### Activity:
Reproduce, from the lines below, exactly the stretch that begins at the line containing "Grab the reorder handle for Test item 1" and ends at the line containing "You are a computer-use agent. The", both included.
** Opening Extracted data block **
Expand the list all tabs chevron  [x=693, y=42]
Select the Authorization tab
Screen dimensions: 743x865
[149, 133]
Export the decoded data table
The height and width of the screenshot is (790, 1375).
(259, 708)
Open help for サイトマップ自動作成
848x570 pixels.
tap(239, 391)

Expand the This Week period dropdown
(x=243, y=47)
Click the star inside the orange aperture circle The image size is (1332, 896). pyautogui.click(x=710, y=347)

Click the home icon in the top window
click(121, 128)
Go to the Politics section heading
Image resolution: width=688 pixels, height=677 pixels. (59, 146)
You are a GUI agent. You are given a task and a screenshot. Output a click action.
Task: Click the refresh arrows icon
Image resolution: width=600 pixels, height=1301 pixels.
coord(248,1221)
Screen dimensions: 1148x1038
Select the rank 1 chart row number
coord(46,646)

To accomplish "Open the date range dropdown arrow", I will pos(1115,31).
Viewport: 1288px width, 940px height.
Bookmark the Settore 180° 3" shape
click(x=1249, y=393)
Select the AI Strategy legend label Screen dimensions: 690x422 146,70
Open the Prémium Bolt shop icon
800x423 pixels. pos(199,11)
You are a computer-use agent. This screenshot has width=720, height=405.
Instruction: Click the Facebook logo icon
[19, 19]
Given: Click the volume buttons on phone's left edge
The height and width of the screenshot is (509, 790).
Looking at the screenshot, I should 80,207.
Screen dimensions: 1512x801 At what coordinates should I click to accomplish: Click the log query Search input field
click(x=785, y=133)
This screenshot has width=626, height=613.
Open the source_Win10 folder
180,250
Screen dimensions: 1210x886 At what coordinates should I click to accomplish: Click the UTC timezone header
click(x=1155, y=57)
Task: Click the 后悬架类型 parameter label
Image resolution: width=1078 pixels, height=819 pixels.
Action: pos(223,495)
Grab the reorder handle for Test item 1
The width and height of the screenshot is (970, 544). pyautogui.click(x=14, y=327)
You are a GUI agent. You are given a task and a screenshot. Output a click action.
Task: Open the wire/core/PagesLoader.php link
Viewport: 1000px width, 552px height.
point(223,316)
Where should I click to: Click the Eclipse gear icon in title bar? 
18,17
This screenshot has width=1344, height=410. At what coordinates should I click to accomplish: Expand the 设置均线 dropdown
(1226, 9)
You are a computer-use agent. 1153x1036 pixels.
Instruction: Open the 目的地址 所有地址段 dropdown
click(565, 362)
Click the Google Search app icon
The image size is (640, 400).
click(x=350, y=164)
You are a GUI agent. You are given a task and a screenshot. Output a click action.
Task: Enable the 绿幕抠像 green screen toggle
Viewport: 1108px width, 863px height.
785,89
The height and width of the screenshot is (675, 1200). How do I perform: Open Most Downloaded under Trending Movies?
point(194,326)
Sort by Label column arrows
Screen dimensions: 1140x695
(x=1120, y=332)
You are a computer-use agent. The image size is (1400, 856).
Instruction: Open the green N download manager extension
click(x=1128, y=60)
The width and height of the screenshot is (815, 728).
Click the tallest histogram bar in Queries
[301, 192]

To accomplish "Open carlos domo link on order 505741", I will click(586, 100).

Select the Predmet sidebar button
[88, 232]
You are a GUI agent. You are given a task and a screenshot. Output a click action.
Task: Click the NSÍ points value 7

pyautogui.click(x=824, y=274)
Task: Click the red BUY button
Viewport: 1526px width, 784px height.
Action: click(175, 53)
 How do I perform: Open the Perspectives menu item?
** Closing Extracted data block **
### Response to this task:
Grab the reorder handle for Test item 1
The width and height of the screenshot is (970, 544). pyautogui.click(x=14, y=327)
You are a GUI agent. You are given a task and a screenshot. Output a click action.
Task: Open the wire/core/PagesLoader.php link
Viewport: 1000px width, 552px height.
point(223,316)
Where should I click to: Click the Eclipse gear icon in title bar? 
18,17
This screenshot has width=1344, height=410. At what coordinates should I click to accomplish: Expand the 设置均线 dropdown
(1226, 9)
You are a computer-use agent. 1153x1036 pixels.
Instruction: Open the 目的地址 所有地址段 dropdown
click(565, 362)
Click the Google Search app icon
The image size is (640, 400).
click(x=350, y=164)
You are a GUI agent. You are given a task and a screenshot. Output a click action.
Task: Enable the 绿幕抠像 green screen toggle
Viewport: 1108px width, 863px height.
785,89
The height and width of the screenshot is (675, 1200). How do I perform: Open Most Downloaded under Trending Movies?
point(194,326)
Sort by Label column arrows
Screen dimensions: 1140x695
(x=1120, y=332)
You are a computer-use agent. The image size is (1400, 856).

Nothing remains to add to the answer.